Directions —
Copy each line that contains the string "Task", taking them from the material.

------ Dataset records

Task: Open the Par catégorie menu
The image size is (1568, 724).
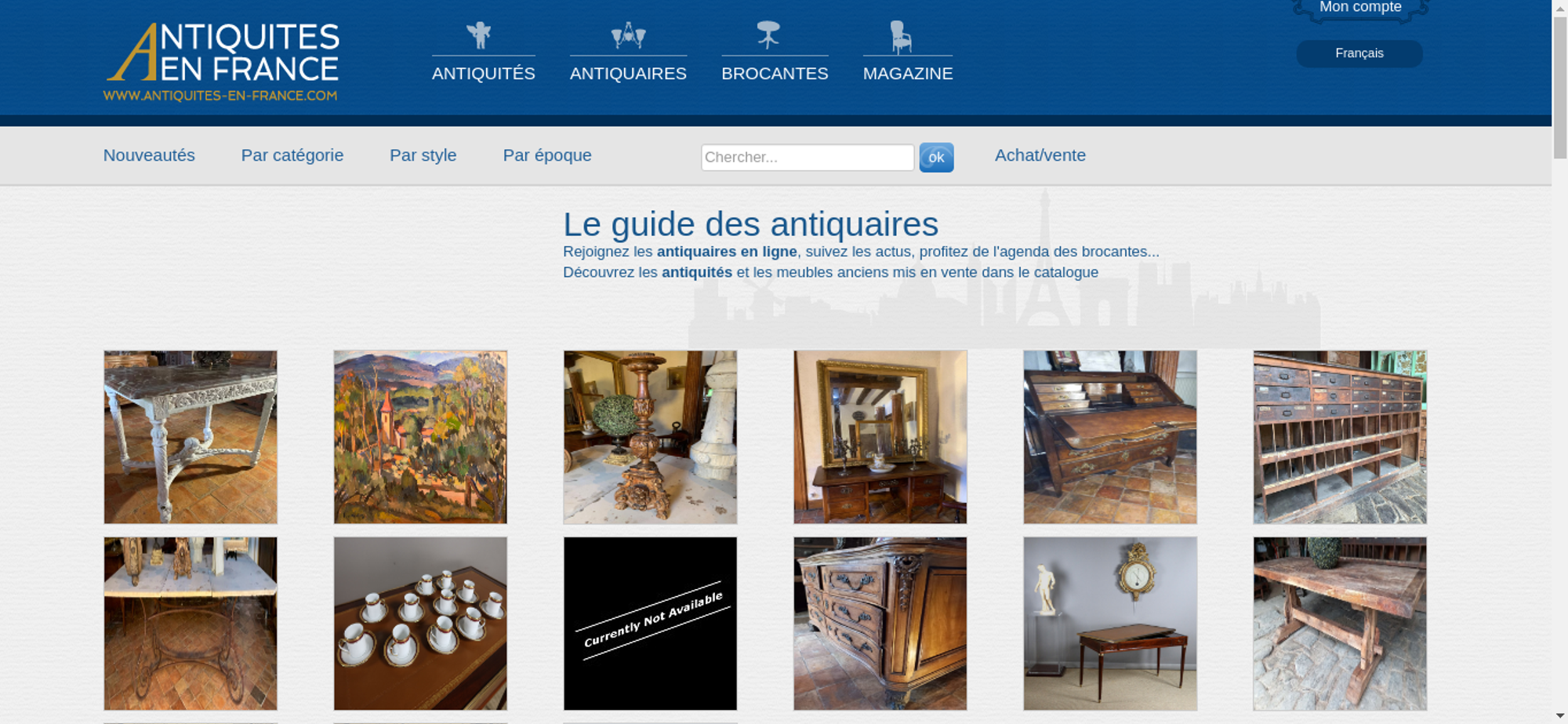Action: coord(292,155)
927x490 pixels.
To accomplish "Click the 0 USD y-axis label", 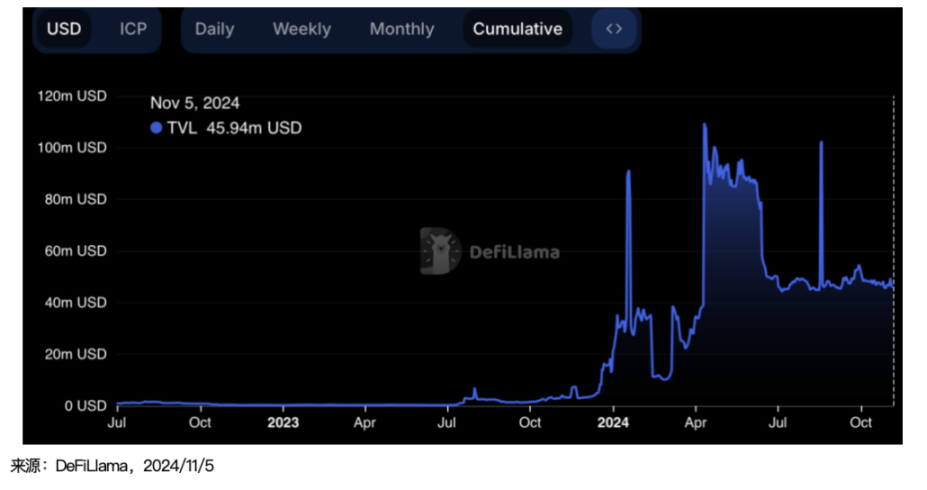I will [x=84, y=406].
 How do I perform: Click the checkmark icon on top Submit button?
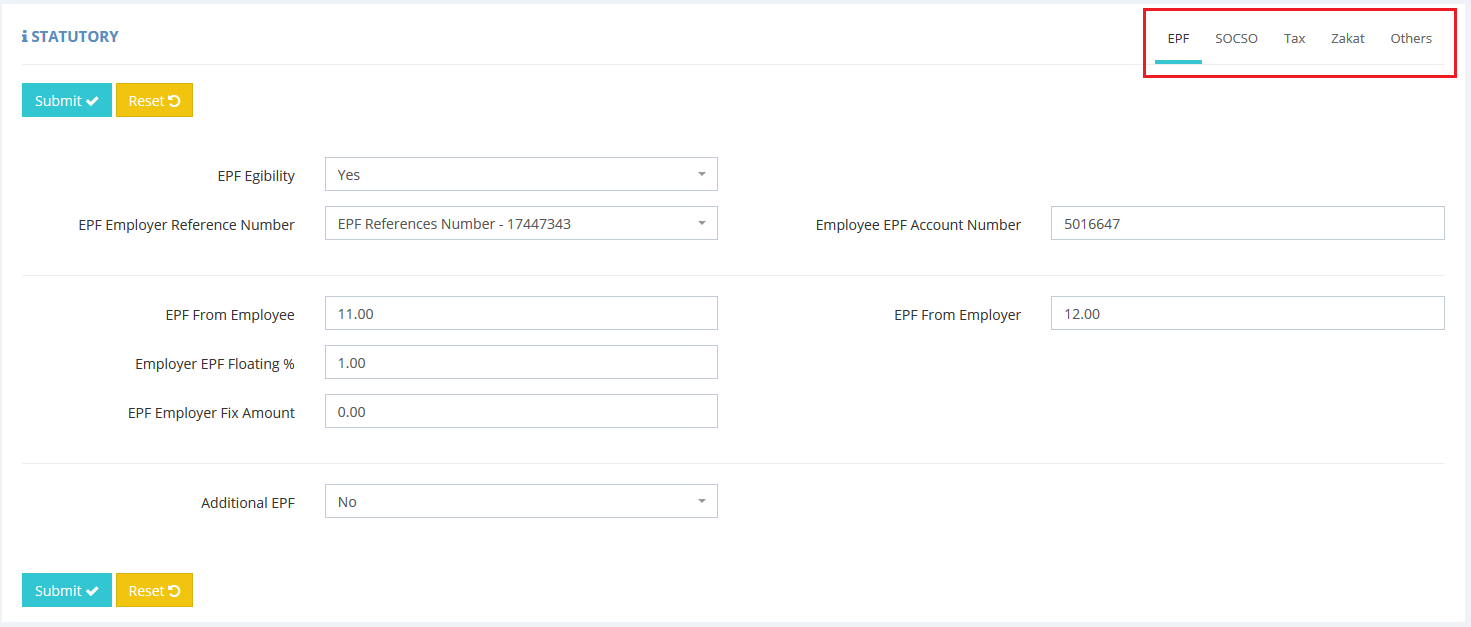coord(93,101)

------------
------ Dataset records

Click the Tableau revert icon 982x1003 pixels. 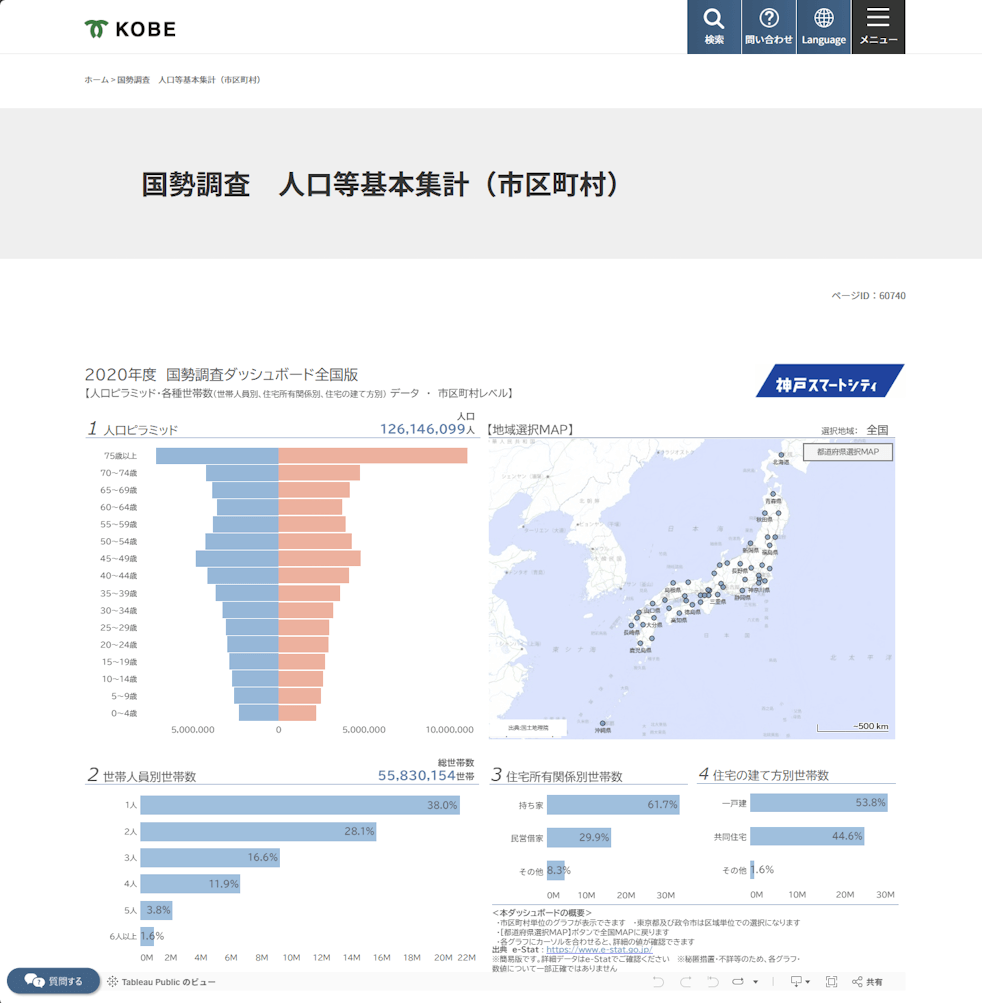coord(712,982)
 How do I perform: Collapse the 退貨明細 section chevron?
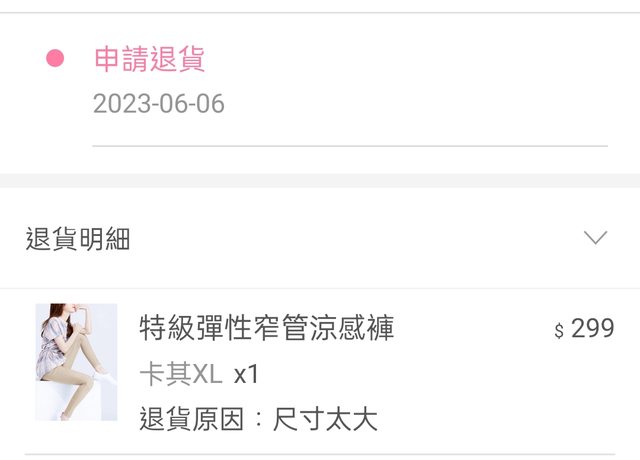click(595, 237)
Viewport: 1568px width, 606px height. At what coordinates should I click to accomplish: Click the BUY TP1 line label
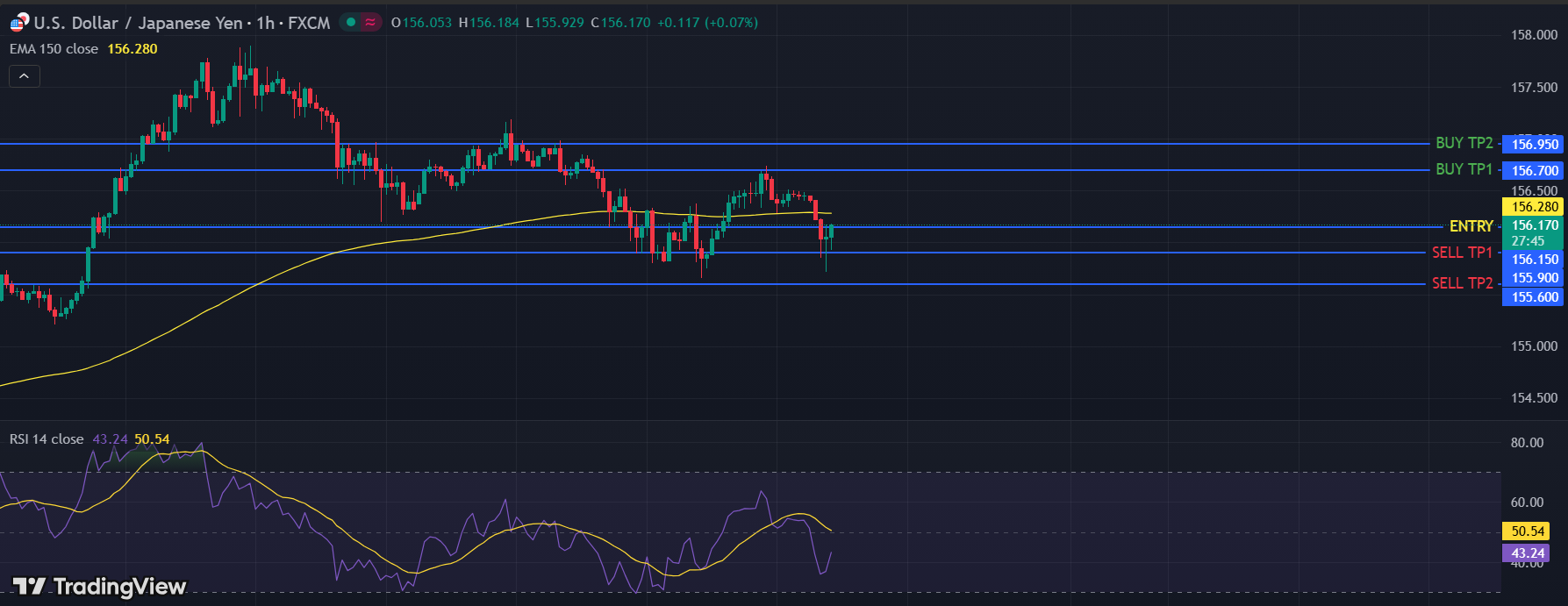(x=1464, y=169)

------------
------ Dataset records

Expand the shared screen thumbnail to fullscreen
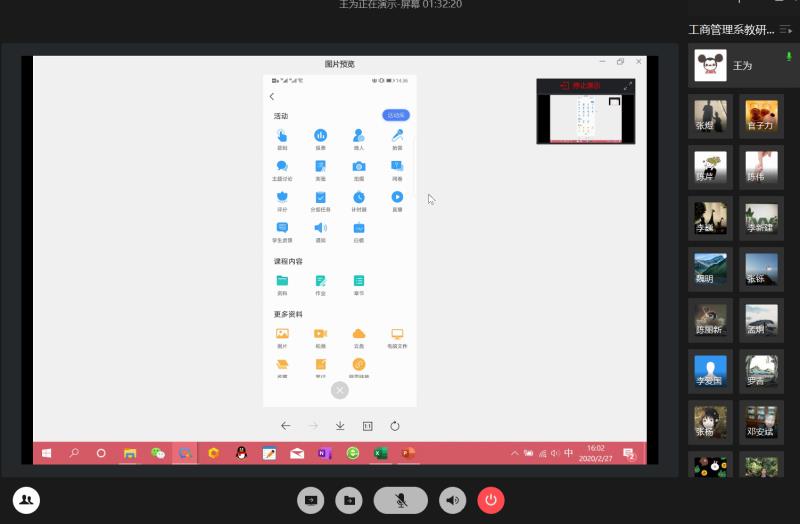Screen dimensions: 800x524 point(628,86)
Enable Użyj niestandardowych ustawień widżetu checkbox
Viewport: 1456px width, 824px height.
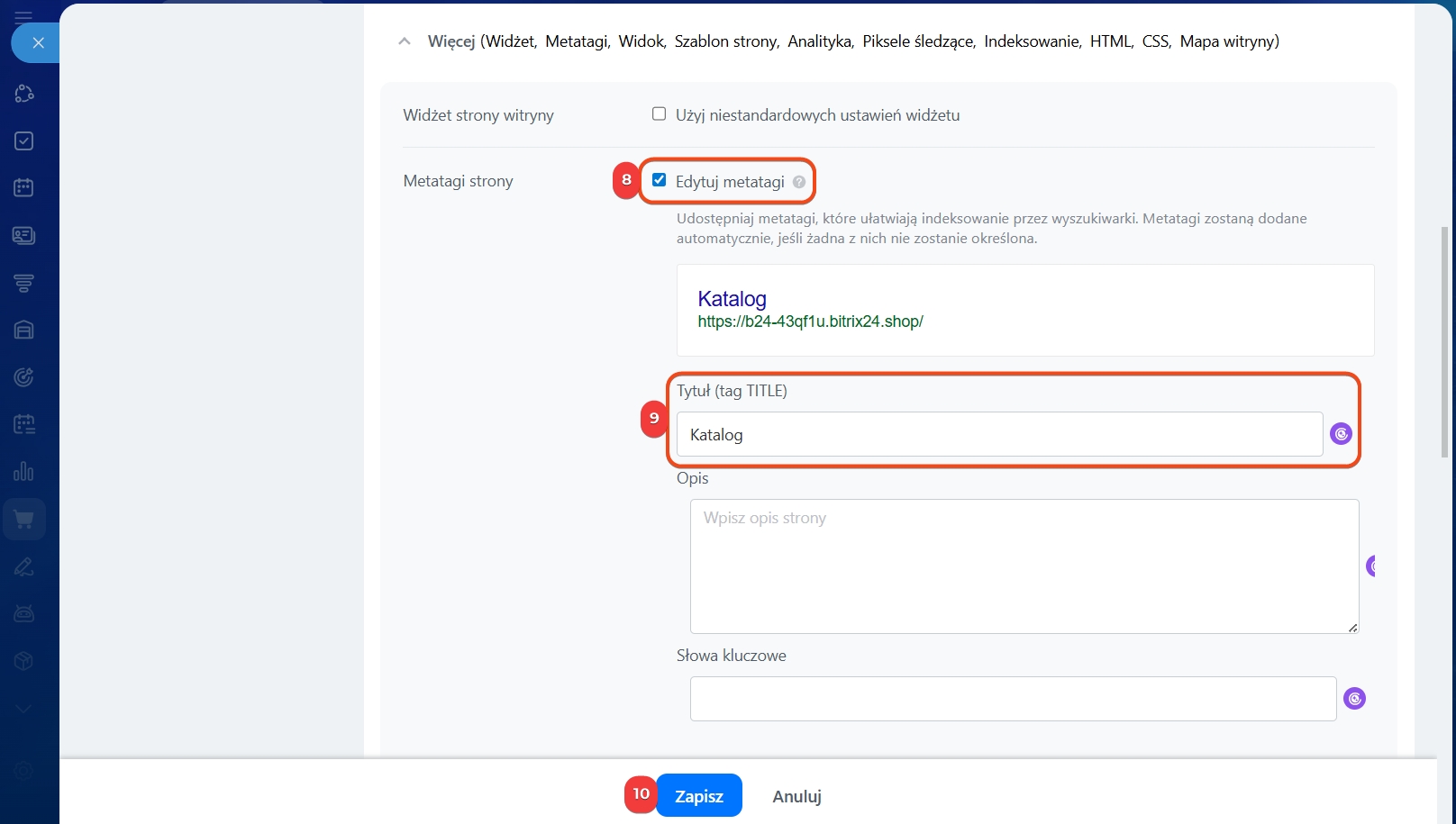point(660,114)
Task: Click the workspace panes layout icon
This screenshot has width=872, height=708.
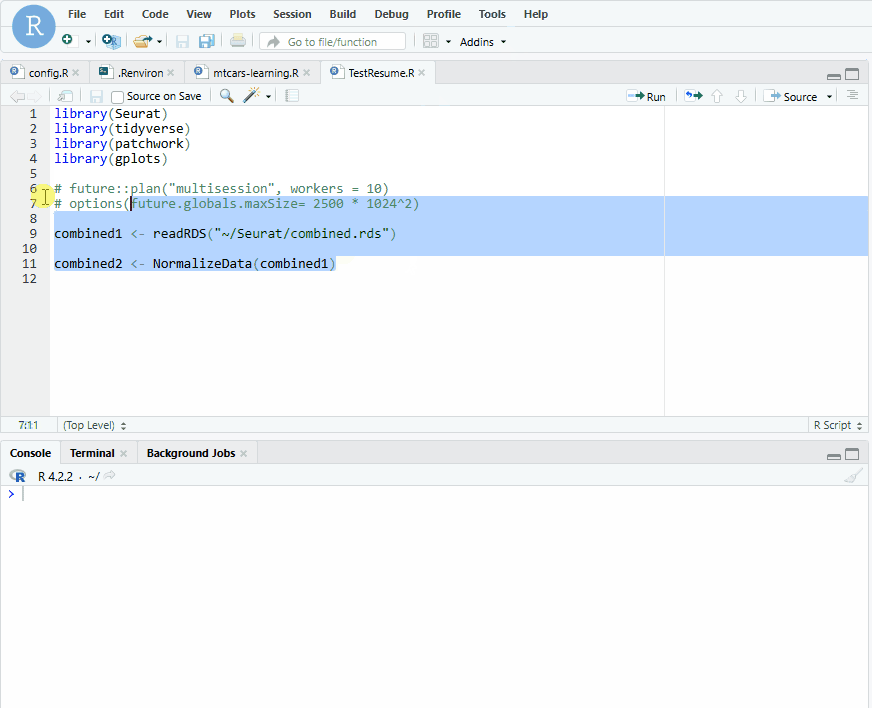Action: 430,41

------------

Reply —
Task: Open the Par catégorie menu
Task: Click the workspace panes layout icon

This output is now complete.